The structure of nitroreductase was refined against all data sets using the program REFMAC5 (Collaborative Computational Project, Number 4, 1994 ). Unfortunately, this program does not allow the refinement of occupancies of (heavy) atoms, so only estimates could be made, based on the inspection of σ_a-weighted F^o − F^c maps around the Se atoms. Those estimated occupancies could be compared with the occupancies of the Se atoms based on the anomalous signals and as refined by the programs SHELXD, MLPHARE and SOLVE. F^o − F^o difference Fourier maps were used to rank the different X-ray susceptible sites in the protein.

The dose per data set, as well as the dose for the X-ray burn, was estimated using the program RADDOSE (Murray et al., 2004) assuming a uniform beam profile. The increase in absorption of Se around its K-edge was taken into account using a reference experimental fluorescence scan (Murray et al., 2004), as well as the escape of Se K-edge fluorescence photons.

3. Results and discussion

In order to consider the results within the context of a MAD/SAD experiment it is useful to calculate the signal one might expect from an ideal experiment. Hendrickson introduced the concept of the diffraction ratios to describe the variation of anomalous and dispersive differences between data sets collected at different wavelengths. We calculate the diffraction ratios for nitroreductase according to the standard formulae (Hendrickson & Teeter, 1981 ). Values for f ′ and f ′′′ were calculated by the program CHOOCH (Evans & Pettifer, 2001 ) from absorption-edge measurements made on the crystal. A remote wavelength of 0.939 Å (this is usual for Se MAD on ID14-4) was used for the calculation of the theoretical signal (Table 1). It can be seen that the exploitable differences are of the order of a few percent; only for the anomalous signal at the peak wavelength is the signal much larger (7.2%) than the noise level one might expect within an average data set. This result clearly indicates why this wavelength is the favoured value for the collection of SAD data and why it was used in our study. The maximum dispersive signal (3.6%), between the remote and inflection point, is smaller than the anomalous signal available at the peak of the absorption edge.

Table 1
Theoretical diffraction ratios (%) for SeMet-substituted flavoprotein nitroreductase from E. coli

	Inflection point	Peak	Remote
Inflection point	4.1	1.5	3.6
Peak		7.2	2.1
Remote			3.6

3.1. Data quality

After data processing and scaling, the intensities were converted into structure factors using the CCP4 program TRUNCATE (Collaborative Computational Project, Number 4, 1994).
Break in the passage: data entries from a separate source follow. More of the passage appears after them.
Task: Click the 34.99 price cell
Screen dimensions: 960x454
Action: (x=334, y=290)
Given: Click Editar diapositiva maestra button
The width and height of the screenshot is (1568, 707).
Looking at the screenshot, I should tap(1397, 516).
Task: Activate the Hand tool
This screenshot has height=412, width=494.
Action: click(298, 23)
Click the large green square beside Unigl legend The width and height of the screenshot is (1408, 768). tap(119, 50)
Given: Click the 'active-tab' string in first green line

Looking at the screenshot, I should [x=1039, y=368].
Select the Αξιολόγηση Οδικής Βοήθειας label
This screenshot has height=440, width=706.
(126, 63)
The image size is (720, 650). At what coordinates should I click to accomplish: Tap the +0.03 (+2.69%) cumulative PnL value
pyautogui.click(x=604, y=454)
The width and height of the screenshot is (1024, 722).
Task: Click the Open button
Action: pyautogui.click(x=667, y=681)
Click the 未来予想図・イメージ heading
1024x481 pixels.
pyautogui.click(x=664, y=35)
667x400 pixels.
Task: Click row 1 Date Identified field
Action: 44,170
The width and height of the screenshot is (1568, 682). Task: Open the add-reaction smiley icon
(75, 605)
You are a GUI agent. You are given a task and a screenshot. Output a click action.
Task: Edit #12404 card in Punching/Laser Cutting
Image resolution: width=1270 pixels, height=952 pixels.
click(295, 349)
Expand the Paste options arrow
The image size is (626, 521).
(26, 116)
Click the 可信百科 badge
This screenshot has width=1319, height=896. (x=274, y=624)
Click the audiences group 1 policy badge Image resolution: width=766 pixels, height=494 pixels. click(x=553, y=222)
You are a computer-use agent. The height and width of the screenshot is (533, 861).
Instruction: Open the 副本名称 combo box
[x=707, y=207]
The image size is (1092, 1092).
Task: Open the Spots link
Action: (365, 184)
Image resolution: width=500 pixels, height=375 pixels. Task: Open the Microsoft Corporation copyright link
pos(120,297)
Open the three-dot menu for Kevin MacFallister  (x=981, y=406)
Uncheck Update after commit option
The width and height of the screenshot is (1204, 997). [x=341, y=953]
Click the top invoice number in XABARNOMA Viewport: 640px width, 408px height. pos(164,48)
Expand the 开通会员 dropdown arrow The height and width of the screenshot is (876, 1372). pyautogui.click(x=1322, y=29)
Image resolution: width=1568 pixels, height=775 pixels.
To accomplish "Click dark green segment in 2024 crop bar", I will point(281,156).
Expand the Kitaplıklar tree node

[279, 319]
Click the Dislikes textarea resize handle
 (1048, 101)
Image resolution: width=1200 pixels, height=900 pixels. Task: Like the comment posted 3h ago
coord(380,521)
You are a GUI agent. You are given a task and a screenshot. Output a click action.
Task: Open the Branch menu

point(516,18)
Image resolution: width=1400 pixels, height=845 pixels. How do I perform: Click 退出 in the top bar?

Table 2 shows that X-ray radiation resulted in an increase of the Wilson-plot B factor as well as of the unit-cell volume. The unit-cell parameters changed anisotropically, causing general non-isomorphism between the data sets. The sample mosaicity, as refined with SCALEPACK, increases, indicating that the longer-range crystalline order is also compromised. The most significant jump in mosaicity and Wilson B factor is observed after the first `burn': this will be further discussed in the next section. It has been previously observed that neither the Wilson B factor nor the mosaicity always increase proportionally with X-ray dose (Ravelli & McSweeney, 2000). The R factors for the data sets are all acceptable; for most purposes, F still represents a useful 2.0 Å data set.

Table 2
Data collection statistics

Six data sets, labelled A to F, were collected on a single crystal of nitroreductase. The crystal received an X-ray dose in between data sets D and E, and E and F.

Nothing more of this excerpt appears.